3rd First Lady of Oklahoma
- In office January 9, 1923 – November 19, 1923
- Governor: John C. Walton
- Preceded by: Isabelle Butler Robertson
- Succeeded by: Lula Celia Strang Trapp

Personal details
- Born: September 2, 1879 Canton, Mississippi, U.S.
- Died: January 31, 1947 (aged 67)
- Spouse: John C. Walton ​(m. 1905)​
- Children: 2

= Madeleine Orrick Walton =

First Lady of Oklahoma

Madeleine Orrick Walton (September 2, 1879 - January 31, 1947) was an American woman who served as the third first lady of Oklahoma in 1923 during the tenure of her husband John C. Walton.

==Biography==
Madeline Cecilia Orrick was born around September 2, 1879, in Canton, Mississippi, to Nicholas and Mary Orrick.

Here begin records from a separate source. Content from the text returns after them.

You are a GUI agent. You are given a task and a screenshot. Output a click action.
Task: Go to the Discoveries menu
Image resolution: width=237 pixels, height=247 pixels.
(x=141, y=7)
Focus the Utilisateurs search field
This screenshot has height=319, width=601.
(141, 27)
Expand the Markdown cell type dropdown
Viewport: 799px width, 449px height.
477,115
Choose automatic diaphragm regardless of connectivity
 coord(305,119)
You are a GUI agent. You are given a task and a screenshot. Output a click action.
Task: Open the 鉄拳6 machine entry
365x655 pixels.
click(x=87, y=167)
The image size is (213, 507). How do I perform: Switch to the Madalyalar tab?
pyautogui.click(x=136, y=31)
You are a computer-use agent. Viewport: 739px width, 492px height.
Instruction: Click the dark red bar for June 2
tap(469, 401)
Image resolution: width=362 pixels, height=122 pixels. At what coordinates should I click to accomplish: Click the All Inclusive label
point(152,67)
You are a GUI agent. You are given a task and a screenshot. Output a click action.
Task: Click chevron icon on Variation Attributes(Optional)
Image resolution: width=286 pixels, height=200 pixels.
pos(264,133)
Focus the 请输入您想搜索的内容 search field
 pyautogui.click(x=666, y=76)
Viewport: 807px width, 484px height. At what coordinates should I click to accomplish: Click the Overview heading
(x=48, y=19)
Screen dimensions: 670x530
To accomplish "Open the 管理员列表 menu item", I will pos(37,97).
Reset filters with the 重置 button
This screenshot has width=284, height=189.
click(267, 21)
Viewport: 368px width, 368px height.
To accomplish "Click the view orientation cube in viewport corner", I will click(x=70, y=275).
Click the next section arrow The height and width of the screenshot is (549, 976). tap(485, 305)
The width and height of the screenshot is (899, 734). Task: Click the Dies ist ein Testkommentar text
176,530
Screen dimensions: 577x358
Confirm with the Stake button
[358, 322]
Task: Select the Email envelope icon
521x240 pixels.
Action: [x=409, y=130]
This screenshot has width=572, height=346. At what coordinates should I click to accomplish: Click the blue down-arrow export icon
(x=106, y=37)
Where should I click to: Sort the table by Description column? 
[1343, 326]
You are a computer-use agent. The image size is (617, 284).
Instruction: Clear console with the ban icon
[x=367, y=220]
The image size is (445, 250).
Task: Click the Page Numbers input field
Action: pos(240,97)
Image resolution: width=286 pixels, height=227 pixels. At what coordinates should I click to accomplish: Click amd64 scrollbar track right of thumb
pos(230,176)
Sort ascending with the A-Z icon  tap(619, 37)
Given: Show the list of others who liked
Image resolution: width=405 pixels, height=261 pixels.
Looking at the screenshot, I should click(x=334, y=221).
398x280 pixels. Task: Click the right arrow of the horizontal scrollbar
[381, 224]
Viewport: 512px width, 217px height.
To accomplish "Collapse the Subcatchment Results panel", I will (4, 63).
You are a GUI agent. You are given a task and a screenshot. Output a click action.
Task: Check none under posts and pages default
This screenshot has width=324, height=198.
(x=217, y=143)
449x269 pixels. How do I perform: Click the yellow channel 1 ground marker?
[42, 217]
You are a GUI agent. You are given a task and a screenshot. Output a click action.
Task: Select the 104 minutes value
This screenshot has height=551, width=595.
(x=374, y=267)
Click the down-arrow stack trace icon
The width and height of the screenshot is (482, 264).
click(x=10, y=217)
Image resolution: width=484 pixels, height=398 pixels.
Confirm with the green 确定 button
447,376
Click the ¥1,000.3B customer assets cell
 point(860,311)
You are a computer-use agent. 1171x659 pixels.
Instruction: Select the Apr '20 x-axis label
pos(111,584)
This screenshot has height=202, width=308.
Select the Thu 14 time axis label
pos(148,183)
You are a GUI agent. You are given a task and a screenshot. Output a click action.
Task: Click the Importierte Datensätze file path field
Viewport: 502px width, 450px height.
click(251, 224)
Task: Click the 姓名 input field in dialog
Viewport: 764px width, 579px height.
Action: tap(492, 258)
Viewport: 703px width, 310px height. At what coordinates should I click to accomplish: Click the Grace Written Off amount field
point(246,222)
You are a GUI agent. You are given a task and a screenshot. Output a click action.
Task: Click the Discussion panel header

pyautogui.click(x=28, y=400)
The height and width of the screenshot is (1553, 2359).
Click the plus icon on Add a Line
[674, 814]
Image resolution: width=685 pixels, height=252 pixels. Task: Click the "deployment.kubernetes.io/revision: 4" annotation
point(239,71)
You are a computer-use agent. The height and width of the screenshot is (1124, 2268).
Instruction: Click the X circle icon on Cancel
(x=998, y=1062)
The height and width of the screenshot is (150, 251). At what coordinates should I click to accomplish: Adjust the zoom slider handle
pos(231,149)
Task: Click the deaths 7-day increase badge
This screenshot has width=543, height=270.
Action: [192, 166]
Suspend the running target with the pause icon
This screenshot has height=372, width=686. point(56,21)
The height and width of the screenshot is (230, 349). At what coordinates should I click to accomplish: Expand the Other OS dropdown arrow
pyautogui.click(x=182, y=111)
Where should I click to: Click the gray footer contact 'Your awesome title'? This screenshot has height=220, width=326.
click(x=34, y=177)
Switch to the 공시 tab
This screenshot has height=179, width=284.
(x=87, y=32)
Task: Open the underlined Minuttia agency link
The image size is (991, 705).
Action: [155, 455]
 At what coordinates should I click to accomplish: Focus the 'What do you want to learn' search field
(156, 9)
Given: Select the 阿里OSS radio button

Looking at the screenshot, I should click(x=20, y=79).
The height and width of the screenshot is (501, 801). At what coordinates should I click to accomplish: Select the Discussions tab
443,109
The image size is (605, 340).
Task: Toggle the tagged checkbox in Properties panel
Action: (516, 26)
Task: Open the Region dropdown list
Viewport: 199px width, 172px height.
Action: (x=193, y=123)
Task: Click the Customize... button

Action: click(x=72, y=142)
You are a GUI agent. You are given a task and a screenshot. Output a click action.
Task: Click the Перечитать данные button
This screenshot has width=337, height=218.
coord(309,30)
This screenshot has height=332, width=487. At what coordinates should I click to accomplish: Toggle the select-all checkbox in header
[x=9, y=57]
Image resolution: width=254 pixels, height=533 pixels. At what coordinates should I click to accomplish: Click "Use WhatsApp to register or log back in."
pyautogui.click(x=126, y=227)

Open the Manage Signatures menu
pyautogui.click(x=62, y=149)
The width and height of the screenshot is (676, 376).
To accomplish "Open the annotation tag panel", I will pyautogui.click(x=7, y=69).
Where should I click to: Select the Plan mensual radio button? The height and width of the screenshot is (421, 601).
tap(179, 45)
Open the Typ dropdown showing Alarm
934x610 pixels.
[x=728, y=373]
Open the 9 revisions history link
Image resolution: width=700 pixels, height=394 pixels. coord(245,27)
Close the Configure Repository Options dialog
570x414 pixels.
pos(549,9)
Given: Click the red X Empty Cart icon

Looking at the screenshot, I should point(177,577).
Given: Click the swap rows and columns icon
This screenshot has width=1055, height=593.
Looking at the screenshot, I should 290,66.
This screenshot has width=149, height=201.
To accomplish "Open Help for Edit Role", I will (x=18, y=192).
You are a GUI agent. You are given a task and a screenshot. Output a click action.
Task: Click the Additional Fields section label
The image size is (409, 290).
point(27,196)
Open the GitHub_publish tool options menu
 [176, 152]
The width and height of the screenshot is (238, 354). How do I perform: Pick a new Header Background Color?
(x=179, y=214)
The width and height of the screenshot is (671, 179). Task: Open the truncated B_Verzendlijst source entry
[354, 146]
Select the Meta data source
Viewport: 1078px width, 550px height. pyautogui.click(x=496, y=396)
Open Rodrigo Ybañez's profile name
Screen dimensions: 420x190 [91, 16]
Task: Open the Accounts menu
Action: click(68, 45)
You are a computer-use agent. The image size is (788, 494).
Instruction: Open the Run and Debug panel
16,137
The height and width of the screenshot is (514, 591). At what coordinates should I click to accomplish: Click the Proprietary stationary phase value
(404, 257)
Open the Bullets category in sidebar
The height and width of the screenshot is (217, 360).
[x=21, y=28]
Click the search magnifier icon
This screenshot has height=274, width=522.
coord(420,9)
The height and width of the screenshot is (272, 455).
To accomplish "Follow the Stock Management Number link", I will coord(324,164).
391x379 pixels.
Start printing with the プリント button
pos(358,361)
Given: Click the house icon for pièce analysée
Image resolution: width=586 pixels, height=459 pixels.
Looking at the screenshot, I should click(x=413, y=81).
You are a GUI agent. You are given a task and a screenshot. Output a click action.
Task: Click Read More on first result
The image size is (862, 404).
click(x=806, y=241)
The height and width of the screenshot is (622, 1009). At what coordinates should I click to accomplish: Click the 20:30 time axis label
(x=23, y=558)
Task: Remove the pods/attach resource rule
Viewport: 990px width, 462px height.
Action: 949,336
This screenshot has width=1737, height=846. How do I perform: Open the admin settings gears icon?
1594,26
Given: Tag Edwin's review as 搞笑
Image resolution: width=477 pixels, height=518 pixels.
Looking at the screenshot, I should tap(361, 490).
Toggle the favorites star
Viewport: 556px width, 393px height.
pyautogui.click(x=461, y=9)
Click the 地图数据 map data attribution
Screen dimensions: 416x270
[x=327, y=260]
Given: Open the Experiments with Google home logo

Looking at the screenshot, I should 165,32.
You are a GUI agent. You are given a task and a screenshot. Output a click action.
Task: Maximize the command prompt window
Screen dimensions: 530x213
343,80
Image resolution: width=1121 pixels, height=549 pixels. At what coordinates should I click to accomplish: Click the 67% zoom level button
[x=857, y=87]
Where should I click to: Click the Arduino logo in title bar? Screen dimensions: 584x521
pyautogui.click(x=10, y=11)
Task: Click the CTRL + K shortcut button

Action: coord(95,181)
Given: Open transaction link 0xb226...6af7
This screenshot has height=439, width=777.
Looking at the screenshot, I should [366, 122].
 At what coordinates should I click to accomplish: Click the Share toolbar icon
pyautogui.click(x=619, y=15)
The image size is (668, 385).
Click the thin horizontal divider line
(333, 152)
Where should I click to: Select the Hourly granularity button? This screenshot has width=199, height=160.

Her father owned a store and died in 1897. She married John C. Walton in Fort Worth, Texas, three weeks after he finalized his 1905 divorce with his first wife. She had two daughters with Jack and the family moved to Oklahoma City in 1915 where her husband entered politics. He was elected commissioner of public works in 1917, mayor in 1919 and governor of Oklahoma in 1922. She served as the first lady of Oklahoma in 1923. She helped greet guests at Jack's inaugural barbeque attended by over 160,000 people. She stayed with her husband after he was impeached in 1923 and died on January 31, 1947.